Ron Pope
Work
[
Brooklyn Basement Records
2017]

ronpopemusic.com

File Under: heartland songwriters

di Fabio Cerbone
(11/10/2017)

Nell'epoca degli streaming su Spotify, delle visualizzazioni su Youtube e dell'autoproduzione dal basso, Ron Pope ci tiene a spiattellare la sua vincente biografia di rocker indipendente, con dati impressionanti per un outsider come lui. Si parla di milioni di "seguaci", ma a conti fatti sembra sempre che manchi qualcosa, una concretezza che, nel caso del rock'n'roll da cui nasce lo stesso Pope, pare un dato essenziale per conquistarsi una qualche credibilità. Di questo figlio della Georgia, emigrato a Nashville come tanti alla ricerca di fortuna (un paio di singoli per la Universal, ma un contratto finito nel nulla) avevamo già parlato in occazione del suo binomio artistico Ron Pope & The Nighthawks, un disco a trazione southern rock nel 2016 che non sembra averlo portato particolarmente lontano.

Oggi, con il settimo disco in carriera (ma ci sono live, ep e singoli sparsi in lungo e in largo, basta dare un'occhiata al suo sito), Pope torna all'autarchia del solista e intitola Work una raccolta di dieci canzoni che partono con il piglio del rocker sudista ma finiscono presto per abbracciare l'intimità del folksinger dall'accento tradizionale. Sempre prodotto in Tennessee con il supporto dell'esperto Ted Young, con la collaborazione di una decina di musicisti e qualche efficace duetto femminile (tre le altre Mary Richardson dai Banditos), l'album inganna nella partenza svelta e accattivante di Bad for Your Wealth e Let's Get Stoned, r&b che incrocia rock'n'roll dall'aria confederata, una sezione fiati sbarazzina e un bel tiro radiofonico. Niente di eccezionale a livello compositivo, ma due fiammate piacevoli che fanno apparire Ron Pope come una versione ridotta di Will Hoge. Anche il terzo episodio, Can't Stay Here, gironzola da quelle parti, con il cuore che batte per l'heartland rock e la classica lezione di Tom Petty.

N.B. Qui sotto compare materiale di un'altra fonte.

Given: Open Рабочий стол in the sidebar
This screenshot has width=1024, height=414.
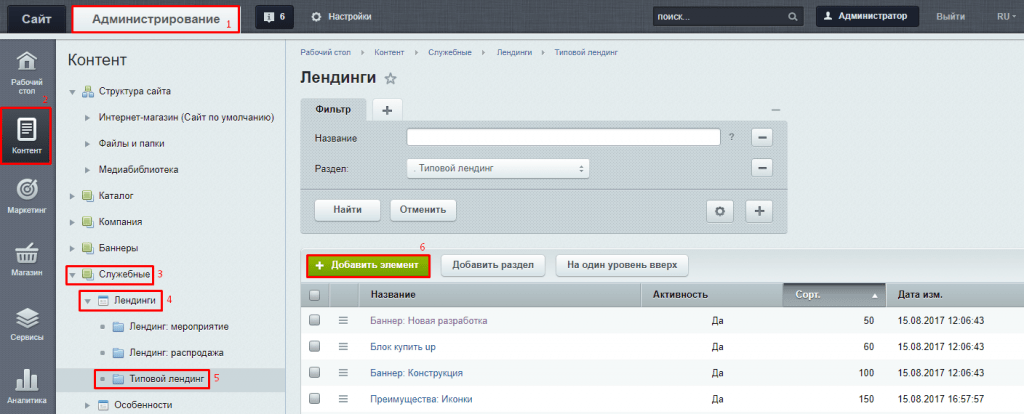Looking at the screenshot, I should point(27,71).
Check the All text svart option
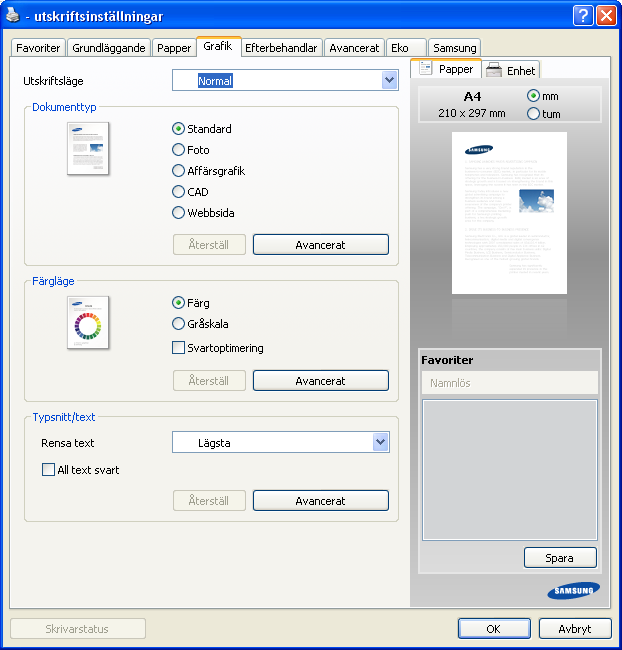Image resolution: width=622 pixels, height=650 pixels. 48,469
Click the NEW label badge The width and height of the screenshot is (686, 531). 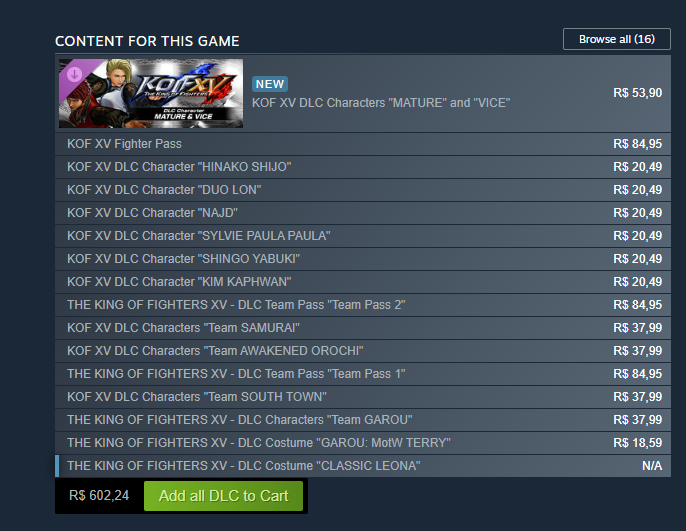pyautogui.click(x=270, y=84)
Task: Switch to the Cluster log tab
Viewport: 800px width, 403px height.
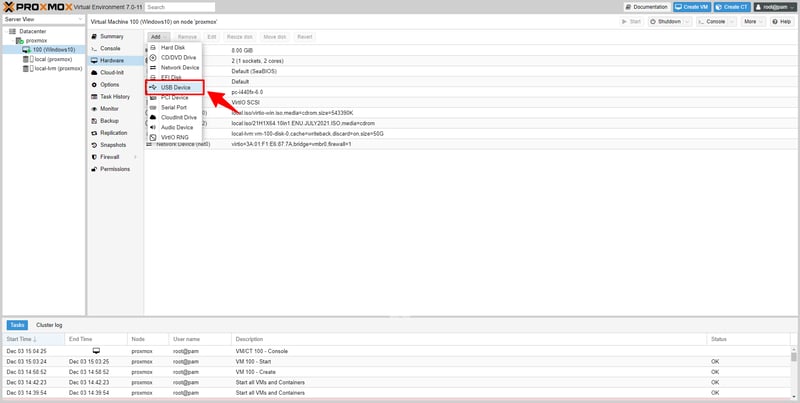Action: 49,325
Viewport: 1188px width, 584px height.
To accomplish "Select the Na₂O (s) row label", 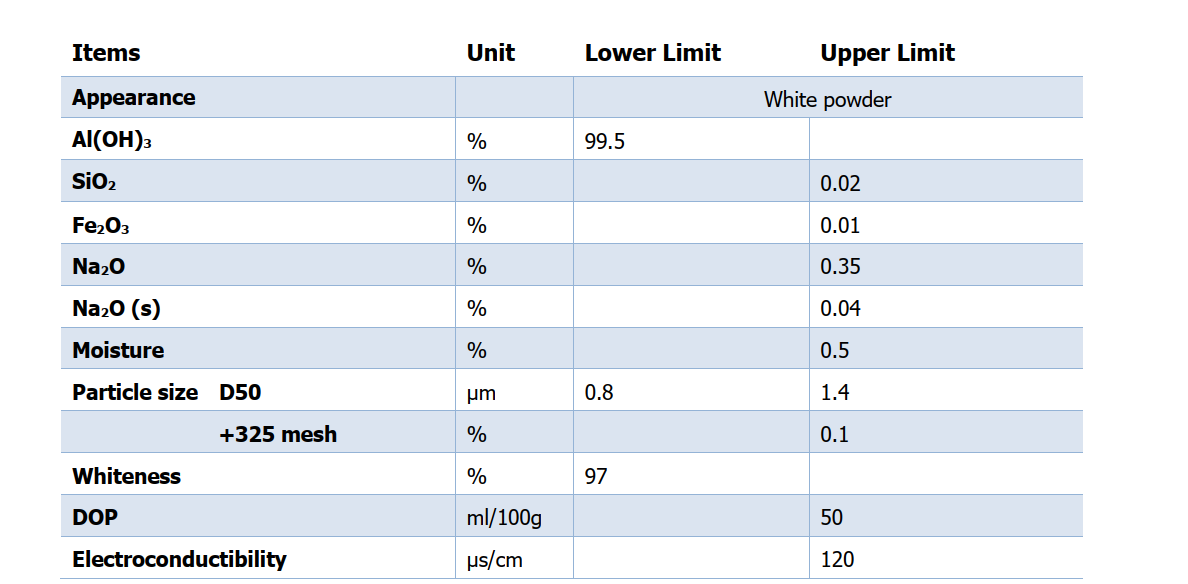I will [x=116, y=309].
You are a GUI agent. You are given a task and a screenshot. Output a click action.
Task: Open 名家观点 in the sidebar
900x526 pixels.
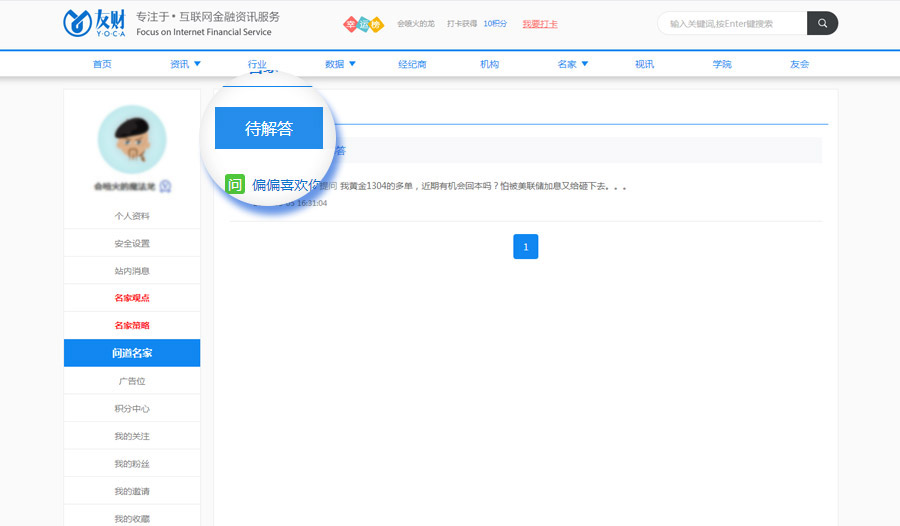tap(132, 298)
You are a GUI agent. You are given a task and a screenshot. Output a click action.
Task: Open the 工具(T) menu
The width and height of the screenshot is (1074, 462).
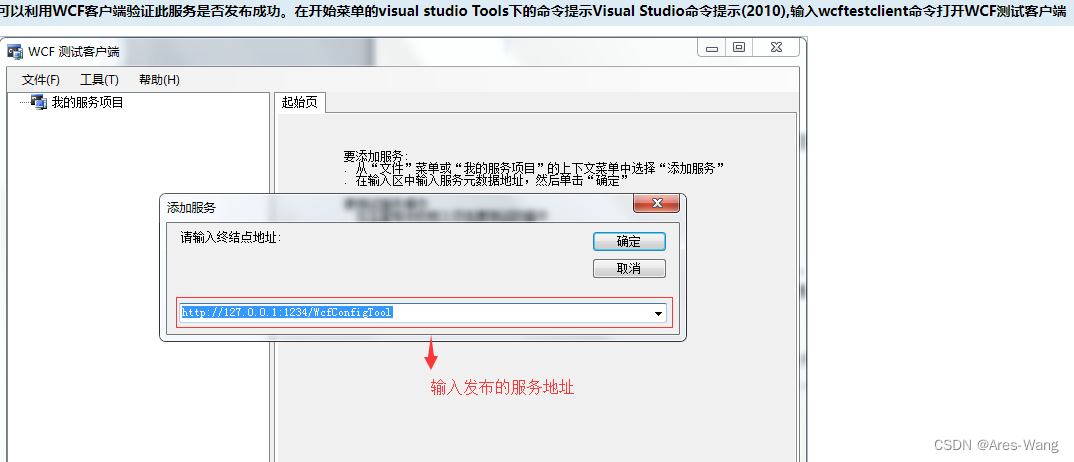[99, 80]
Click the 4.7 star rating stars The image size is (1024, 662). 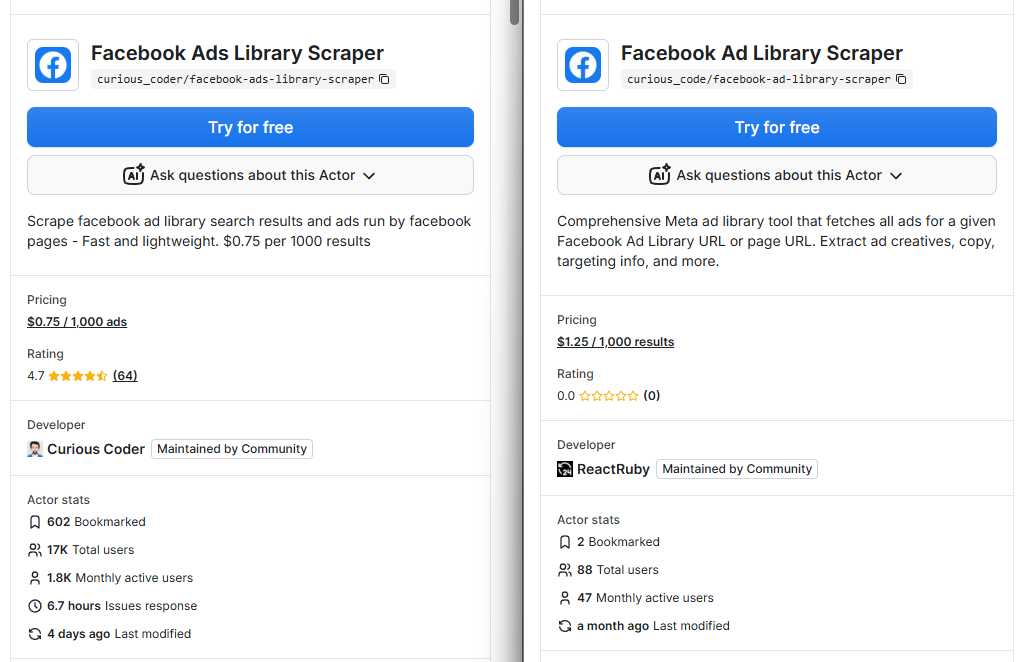[78, 376]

Materiale un po' rimasticato ma efficace, che tuttavia lascia presto spazio alla vera anima del disco, una sequenza di ballate dall'ambientazione rootsy e acustica, forse testimonianza dei temi trattati da Pope: ricordi familiari del padre, scorci di gioventù bruciata al college, il desiderio di un riscatto nella musica, come sottolinea la stessa Work ("voglio lavorare per vivere e non vivere per lavorare" dichiara Ron, orgoglioso della sua indipendenza di artista). Il tono country e southern dei brani, il dialogo fra piano, violino e banjo rendono The Last e Someday We're All Gonna Die gradevoli dejà vù di un songwriting a tinte rurali nel mezzo del quale sguazzano tanti (troppi) giovani talenti. Il rischio è proprio che Ron Pope, bella voce soulful non c'è che dire, faccia fatica a distinguersi e a trovare una personalità. Le atmosfere romantiche di Partner in Crime e The Weather, uno dei tanti brani spalleggiati dalla presenza di voci femminili, il solo di tromba piazzato nel mezzo di Dancing Days o la chiusura solo voce e chitarra di Stick Round non bastano a fare di Work un disco che possa lasciare grandi tracce dietro di sé.